Request A = In the passage on IoT device authentication, when is the smart card of each smart home device issued?

Passage given =
** Start **

To guarantee that smart devices in the IoT systems can be trusted to be what they claim to be, strong IoT device authentication is needed. As a result, each IoT device needs a distinct identity that can be verified when it tries to connect to a gateway or central server. IT system managers can follow each device throughout its existence, communicate securely with it, and prohibit it from doing dangerous operations with this unique ID in place. Administrators can easily withdraw a device’s privileges if it exhibits unusual behavior.
Each smart home device has a smart card contain device universal unique ID with a public key sored in the card for registration. This card is issued in manufacture time. Every user device also needs a smart card contains a universally unique ID, this ID is generated by the user device and stored in the smart card. There is a local network wire or wireless that can be used for communication between user devices, smart home devices, and a local (edge) authentication server.

** End **

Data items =
** Start **

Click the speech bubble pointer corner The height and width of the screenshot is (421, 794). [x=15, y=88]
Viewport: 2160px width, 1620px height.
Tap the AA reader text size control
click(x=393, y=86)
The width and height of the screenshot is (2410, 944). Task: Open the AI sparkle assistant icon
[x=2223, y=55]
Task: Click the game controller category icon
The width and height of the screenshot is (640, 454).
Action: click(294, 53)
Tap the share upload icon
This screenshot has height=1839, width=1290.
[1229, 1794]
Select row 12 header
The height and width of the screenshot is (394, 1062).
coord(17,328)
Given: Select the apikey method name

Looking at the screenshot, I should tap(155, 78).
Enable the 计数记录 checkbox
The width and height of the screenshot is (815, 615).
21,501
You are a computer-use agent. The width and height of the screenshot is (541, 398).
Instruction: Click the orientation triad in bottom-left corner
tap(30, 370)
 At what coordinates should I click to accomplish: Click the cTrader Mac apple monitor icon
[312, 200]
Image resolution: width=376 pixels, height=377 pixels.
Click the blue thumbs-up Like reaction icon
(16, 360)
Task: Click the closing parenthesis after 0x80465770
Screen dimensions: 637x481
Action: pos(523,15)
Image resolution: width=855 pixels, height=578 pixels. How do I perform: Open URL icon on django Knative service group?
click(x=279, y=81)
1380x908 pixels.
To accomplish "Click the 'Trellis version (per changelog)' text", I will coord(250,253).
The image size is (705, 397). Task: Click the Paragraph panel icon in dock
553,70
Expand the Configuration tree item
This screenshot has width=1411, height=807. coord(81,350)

** End **

Request B = Quote the data items from the line that contains "The image size" through the last line of the data items, inclusive.

Task result A = At manufacture time.

Task result B =
The image size is (705, 397). Task: Click the Paragraph panel icon in dock
553,70
Expand the Configuration tree item
This screenshot has width=1411, height=807. coord(81,350)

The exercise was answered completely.